Many Republicans Tuesday invoked a variety of things they wished they could spend Planned Parenthood's federal funding on. Rep. Jason Chaffetz of Utah dropped giant crocodile tears during his opening statement, saying, "Cancer in this country kills about 1,500 people a day," with the implication being that women are somehow helping kill those people by using up precious research dollars on their birth control pills. Other Congressmen recommended spending the money on "counseling" for the more or less non-existent trauma of abortion regret and, in one case, on the Boys and Girls Club.

The thing is, most of Planned Parenthood's funding comes from Medicaid reimbursements, which means women go to Planned Parenthood clinics for care, and Medicaid gets the bill. No Republican was able to explain how the Boys and Girls Club was going to help Medicaid patients in need of Pap smears. As with the mammogram argument, they were implying that women shouldn't be using the slutty health care Planned Parenthood provides in the first place.

Planned Parenthood makes too much money, but also not enough.
Multiple House members, including Mia Love of Utah and Paul Gosar of Arizona, zeroed in on the argument that Planned Parenthood must be making bucketloads of cash off abortion. That's because, while abortion constitutes only 3 percent of the services that Planned Parenthood offers, it ends up providing about 15 percent of the group's revenue (mostly because abortion is more expensive than Pap smears or birth control prescriptions).

Here's the thing, though.
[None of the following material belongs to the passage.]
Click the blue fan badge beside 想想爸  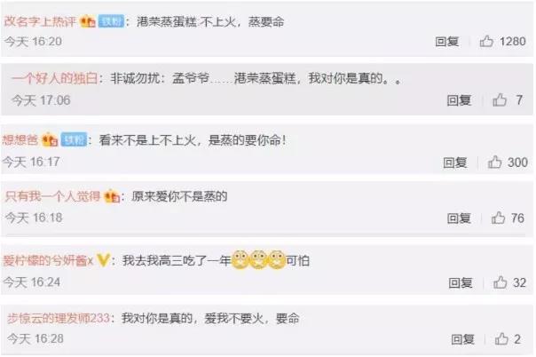74,139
Their outrage over Planned Parenthood making money off abortion is at odds the anti-choice claim that's fueling this round of attacks on Planned Parenthood: that the organization is secretly using federal money to pay for abortions. Republicans are trying to argue that abortions are being offered below cost because Planned Parenthood is illegally and secretly using money bookmarked for contraception to subsidize abortion.

So Republicans are claiming both that abortions are an overpriced revenue-generating service that Planned Parenthood uses to fund the rest of its organization, and that Planned Parenthood is offering abortion too cheaply and using its other services to subsidize it.

Be a man!
"When I look at cities around me that have a Planned Parenthood clinic," Rep. Glenn Grothman of Wisconsin argued during the hearing, "usually in those cities, as a guy, I could go to many clinics locally that have all the machines that one would need. All these clinics as far as I know take Medicaid dollars, so you could go to any of those clinics to get any medical service you could."

In case you didn't get the true meaning behind Grothman's "as a guy" remark, he continued: "I guess what I'm getting at is if Planned Parenthood disappeared tomorrow in those towns, there would still be three or four or five clinics or hospitals providing all the… medical care you would want."

All the medical care you would want, unless you have a vagina, that is.